(INFORMATION Opens)
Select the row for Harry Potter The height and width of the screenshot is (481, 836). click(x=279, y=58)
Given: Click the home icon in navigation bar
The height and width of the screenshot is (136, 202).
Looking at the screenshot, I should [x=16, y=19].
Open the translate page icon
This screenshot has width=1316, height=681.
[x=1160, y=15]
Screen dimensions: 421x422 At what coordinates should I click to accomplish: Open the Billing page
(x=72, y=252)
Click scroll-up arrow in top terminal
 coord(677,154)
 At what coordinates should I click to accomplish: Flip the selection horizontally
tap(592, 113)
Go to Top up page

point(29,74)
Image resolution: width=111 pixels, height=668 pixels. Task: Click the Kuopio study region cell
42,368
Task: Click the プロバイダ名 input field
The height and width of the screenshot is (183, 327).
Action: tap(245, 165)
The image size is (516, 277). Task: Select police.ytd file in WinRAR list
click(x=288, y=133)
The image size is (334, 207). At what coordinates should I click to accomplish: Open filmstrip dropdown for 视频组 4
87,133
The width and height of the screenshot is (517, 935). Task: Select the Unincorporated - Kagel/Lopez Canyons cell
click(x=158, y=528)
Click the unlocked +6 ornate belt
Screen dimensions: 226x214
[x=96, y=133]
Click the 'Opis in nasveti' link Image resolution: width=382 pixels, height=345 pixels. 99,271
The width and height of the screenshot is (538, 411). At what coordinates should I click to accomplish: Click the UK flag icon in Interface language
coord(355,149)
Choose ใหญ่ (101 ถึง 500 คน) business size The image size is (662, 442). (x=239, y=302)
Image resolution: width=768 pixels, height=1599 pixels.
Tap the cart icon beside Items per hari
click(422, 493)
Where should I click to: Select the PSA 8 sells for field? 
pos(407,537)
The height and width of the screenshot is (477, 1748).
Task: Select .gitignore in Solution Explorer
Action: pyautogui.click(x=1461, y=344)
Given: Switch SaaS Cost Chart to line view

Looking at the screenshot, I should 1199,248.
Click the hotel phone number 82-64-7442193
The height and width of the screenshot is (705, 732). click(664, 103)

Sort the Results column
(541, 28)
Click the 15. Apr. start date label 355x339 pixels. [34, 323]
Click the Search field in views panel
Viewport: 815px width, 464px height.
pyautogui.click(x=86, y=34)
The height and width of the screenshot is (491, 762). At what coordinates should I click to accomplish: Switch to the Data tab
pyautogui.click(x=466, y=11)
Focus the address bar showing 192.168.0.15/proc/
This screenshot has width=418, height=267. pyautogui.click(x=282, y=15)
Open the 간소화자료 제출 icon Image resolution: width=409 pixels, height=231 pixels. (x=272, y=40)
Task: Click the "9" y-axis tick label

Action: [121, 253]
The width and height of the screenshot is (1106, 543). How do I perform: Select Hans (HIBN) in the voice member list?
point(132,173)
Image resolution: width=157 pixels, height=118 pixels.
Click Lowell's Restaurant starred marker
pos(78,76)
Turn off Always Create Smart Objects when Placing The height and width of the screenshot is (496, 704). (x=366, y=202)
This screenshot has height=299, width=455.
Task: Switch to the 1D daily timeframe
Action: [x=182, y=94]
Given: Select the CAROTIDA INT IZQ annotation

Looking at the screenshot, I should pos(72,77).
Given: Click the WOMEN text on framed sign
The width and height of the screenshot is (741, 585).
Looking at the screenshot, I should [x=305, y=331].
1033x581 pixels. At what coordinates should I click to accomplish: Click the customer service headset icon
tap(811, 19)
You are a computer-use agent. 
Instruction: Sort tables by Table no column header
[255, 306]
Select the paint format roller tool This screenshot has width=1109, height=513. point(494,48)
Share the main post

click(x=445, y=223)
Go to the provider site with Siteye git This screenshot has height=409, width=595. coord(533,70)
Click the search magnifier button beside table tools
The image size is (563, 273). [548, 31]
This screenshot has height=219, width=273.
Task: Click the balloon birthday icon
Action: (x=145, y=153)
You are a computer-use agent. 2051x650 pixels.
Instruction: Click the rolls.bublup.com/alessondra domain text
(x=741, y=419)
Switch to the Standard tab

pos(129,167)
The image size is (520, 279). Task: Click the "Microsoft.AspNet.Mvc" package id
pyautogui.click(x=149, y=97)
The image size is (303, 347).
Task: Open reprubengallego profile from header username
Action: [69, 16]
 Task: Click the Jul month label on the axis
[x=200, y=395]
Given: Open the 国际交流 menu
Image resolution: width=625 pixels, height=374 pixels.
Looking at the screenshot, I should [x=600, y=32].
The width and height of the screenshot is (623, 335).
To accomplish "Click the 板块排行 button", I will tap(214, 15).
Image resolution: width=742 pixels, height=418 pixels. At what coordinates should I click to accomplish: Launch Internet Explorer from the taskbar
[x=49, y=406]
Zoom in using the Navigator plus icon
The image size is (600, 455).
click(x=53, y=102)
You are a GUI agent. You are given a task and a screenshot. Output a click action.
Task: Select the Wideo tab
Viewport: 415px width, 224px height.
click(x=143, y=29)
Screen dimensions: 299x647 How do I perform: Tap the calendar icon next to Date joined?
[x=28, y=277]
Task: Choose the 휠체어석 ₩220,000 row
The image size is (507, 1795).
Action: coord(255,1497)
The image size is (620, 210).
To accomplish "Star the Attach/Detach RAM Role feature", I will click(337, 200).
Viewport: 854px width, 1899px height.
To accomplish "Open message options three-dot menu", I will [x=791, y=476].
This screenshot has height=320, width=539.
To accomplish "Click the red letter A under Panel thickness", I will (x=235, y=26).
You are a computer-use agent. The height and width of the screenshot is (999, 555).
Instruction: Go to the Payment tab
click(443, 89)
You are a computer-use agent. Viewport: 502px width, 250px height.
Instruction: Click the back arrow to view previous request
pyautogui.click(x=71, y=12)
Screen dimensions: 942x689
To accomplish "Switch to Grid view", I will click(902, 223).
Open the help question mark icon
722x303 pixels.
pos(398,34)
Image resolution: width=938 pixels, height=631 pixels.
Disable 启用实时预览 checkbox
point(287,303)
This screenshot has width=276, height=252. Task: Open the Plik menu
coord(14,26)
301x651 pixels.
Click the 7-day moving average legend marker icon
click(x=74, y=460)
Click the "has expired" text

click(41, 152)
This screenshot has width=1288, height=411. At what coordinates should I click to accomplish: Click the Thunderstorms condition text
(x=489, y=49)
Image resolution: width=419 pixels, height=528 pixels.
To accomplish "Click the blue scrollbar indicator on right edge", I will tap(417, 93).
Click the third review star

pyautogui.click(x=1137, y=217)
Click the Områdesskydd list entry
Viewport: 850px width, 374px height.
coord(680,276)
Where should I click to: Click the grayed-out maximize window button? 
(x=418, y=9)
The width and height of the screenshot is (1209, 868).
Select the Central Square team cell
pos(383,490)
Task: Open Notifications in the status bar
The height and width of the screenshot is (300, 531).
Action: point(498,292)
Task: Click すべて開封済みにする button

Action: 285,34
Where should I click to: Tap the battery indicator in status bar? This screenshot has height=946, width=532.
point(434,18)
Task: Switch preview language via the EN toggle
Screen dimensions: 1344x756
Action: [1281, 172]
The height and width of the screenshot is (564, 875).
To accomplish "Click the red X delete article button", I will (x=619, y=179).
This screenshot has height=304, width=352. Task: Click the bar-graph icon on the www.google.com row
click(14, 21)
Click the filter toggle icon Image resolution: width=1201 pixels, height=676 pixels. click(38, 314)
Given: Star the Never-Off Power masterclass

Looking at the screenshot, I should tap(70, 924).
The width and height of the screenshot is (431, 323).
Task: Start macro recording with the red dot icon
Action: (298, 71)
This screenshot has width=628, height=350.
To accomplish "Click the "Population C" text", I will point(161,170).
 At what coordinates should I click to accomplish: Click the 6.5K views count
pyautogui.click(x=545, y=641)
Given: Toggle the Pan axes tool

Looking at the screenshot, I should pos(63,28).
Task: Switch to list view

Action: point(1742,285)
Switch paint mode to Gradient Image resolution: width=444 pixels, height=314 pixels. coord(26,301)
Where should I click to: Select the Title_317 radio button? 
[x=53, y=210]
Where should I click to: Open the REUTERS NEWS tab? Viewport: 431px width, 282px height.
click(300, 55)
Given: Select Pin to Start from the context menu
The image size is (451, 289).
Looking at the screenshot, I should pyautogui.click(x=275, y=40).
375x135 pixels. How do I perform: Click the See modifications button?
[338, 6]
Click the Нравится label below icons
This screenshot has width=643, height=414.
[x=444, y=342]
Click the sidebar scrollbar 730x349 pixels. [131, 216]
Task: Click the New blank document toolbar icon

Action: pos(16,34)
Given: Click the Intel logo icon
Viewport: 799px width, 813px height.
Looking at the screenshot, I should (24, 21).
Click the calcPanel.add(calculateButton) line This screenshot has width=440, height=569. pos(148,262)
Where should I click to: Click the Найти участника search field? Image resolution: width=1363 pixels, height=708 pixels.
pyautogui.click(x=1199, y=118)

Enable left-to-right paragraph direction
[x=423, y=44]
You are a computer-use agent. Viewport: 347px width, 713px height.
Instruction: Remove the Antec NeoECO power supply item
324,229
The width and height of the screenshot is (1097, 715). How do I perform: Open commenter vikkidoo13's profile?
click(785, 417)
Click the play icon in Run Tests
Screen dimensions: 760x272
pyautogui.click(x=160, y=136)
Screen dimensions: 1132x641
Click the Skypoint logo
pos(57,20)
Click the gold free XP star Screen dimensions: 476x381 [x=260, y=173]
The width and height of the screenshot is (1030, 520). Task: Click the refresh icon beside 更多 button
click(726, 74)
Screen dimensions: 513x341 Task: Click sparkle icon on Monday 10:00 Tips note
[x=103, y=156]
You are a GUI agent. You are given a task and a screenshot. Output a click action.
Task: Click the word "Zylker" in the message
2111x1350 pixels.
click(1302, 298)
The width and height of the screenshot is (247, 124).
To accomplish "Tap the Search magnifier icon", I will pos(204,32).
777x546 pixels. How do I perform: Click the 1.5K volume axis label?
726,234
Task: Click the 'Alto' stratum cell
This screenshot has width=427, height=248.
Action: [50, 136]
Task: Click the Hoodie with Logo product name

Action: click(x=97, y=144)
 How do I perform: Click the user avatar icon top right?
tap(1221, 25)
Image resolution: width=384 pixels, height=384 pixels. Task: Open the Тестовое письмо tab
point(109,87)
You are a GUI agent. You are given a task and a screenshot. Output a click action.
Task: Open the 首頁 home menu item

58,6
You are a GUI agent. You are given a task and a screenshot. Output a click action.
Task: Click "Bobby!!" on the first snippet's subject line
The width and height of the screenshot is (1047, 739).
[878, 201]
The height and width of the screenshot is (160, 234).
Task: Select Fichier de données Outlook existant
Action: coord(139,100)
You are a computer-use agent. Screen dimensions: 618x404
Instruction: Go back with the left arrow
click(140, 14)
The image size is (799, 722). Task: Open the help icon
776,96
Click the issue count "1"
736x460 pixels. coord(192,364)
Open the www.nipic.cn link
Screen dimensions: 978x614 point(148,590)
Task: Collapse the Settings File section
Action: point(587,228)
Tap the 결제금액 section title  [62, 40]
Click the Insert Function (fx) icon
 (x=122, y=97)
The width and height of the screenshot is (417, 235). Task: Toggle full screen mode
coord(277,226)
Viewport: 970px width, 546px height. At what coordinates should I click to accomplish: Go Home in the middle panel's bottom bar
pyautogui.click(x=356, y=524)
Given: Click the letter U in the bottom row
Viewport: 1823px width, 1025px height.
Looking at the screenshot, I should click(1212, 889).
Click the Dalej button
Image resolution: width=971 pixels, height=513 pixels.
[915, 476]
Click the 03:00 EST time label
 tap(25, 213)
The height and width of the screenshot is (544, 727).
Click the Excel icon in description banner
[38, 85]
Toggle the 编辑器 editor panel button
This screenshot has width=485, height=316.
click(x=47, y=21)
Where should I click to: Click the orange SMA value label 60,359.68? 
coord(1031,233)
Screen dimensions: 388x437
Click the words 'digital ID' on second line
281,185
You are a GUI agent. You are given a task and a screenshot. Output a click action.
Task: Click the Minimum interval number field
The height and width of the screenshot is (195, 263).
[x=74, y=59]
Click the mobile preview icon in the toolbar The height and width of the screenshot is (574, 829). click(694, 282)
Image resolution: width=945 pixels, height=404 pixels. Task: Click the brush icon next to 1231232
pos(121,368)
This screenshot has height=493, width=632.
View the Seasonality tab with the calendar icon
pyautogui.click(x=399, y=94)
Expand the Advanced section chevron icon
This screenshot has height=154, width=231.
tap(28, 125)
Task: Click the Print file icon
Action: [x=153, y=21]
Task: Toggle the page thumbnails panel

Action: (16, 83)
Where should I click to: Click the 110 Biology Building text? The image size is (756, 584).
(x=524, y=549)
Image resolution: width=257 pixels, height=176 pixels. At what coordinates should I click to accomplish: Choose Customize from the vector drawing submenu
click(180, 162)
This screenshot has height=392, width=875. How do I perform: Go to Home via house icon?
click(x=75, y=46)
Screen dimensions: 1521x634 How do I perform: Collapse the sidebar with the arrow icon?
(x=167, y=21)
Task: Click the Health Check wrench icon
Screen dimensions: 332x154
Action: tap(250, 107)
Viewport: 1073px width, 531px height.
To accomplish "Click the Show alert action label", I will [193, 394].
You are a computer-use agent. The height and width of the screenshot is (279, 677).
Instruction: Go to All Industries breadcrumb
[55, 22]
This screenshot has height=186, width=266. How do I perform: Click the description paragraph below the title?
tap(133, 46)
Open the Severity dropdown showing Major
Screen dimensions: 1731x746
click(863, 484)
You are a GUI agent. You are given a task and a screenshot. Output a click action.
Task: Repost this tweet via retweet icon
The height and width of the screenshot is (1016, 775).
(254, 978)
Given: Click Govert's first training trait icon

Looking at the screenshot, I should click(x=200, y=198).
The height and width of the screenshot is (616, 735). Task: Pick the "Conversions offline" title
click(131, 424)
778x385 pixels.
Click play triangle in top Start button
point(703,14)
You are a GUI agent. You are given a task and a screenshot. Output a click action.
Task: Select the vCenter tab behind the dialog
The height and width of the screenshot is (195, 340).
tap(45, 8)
(INFORMATION Closes)
▶ WHAT TO DO
Copy the lines of the data above exactly as written, beginning with the line containing "Click the calcPanel.add(calculateButton)" and ending with the line containing "Click the gold", and leave out all other lines.

▶ RESULT
Click the calcPanel.add(calculateButton) line This screenshot has width=440, height=569. pos(148,262)
Where should I click to: Click the Найти участника search field? Image resolution: width=1363 pixels, height=708 pixels.
pyautogui.click(x=1199, y=118)

Enable left-to-right paragraph direction
[x=423, y=44]
You are a computer-use agent. Viewport: 347px width, 713px height.
Instruction: Remove the Antec NeoECO power supply item
324,229
The width and height of the screenshot is (1097, 715). How do I perform: Open commenter vikkidoo13's profile?
click(785, 417)
Click the play icon in Run Tests
Screen dimensions: 760x272
pyautogui.click(x=160, y=136)
Screen dimensions: 1132x641
Click the Skypoint logo
pos(57,20)
Click the gold free XP star Screen dimensions: 476x381 [x=260, y=173]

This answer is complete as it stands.